ASSIGNED TASK - In full and without change, repeat the records shown below.

Items from a dataset

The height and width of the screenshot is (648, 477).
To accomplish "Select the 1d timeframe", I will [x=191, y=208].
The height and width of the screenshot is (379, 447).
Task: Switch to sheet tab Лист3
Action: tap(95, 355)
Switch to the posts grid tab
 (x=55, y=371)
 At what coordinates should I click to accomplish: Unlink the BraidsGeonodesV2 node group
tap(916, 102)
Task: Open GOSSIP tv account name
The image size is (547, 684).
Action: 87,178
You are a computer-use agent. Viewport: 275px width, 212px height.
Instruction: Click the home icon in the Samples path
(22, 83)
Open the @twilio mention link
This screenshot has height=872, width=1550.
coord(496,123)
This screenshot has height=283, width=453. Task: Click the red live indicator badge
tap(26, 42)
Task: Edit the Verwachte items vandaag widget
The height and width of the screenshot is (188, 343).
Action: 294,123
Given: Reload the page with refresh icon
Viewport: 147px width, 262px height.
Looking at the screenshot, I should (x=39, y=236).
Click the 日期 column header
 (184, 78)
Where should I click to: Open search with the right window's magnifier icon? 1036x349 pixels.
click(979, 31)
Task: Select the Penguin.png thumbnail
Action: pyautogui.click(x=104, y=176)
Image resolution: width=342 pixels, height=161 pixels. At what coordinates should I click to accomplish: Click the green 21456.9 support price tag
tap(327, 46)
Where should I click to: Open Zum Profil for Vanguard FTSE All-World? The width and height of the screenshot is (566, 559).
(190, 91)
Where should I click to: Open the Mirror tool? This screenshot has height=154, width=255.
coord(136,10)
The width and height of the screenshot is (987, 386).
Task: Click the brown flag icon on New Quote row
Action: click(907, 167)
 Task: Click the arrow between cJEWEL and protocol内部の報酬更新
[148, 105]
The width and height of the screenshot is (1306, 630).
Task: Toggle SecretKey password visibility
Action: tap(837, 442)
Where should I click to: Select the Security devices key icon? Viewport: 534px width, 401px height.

TASK OUTPUT -
The height and width of the screenshot is (648, 477).
To accomplish "Select the 1d timeframe", I will [x=191, y=208].
The height and width of the screenshot is (379, 447).
Task: Switch to sheet tab Лист3
Action: tap(95, 355)
Switch to the posts grid tab
 (x=55, y=371)
 At what coordinates should I click to accomplish: Unlink the BraidsGeonodesV2 node group
tap(916, 102)
Task: Open GOSSIP tv account name
The image size is (547, 684).
Action: 87,178
You are a computer-use agent. Viewport: 275px width, 212px height.
Instruction: Click the home icon in the Samples path
(22, 83)
Open the @twilio mention link
This screenshot has height=872, width=1550.
coord(496,123)
This screenshot has height=283, width=453. Task: Click the red live indicator badge
tap(26, 42)
Task: Edit the Verwachte items vandaag widget
The height and width of the screenshot is (188, 343).
Action: 294,123
Given: Reload the page with refresh icon
Viewport: 147px width, 262px height.
Looking at the screenshot, I should (x=39, y=236).
Click the 日期 column header
 (184, 78)
Where should I click to: Open search with the right window's magnifier icon? 1036x349 pixels.
click(979, 31)
Task: Select the Penguin.png thumbnail
Action: pyautogui.click(x=104, y=176)
Image resolution: width=342 pixels, height=161 pixels. At what coordinates should I click to accomplish: Click the green 21456.9 support price tag
tap(327, 46)
Where should I click to: Open Zum Profil for Vanguard FTSE All-World? The width and height of the screenshot is (566, 559).
(190, 91)
Where should I click to: Open the Mirror tool? This screenshot has height=154, width=255.
coord(136,10)
The width and height of the screenshot is (987, 386).
Task: Click the brown flag icon on New Quote row
Action: click(907, 167)
 Task: Click the arrow between cJEWEL and protocol内部の報酬更新
[148, 105]
The width and height of the screenshot is (1306, 630).
Task: Toggle SecretKey password visibility
Action: tap(837, 442)
Where should I click to: Select the Security devices key icon? Viewport: 534px width, 401px height.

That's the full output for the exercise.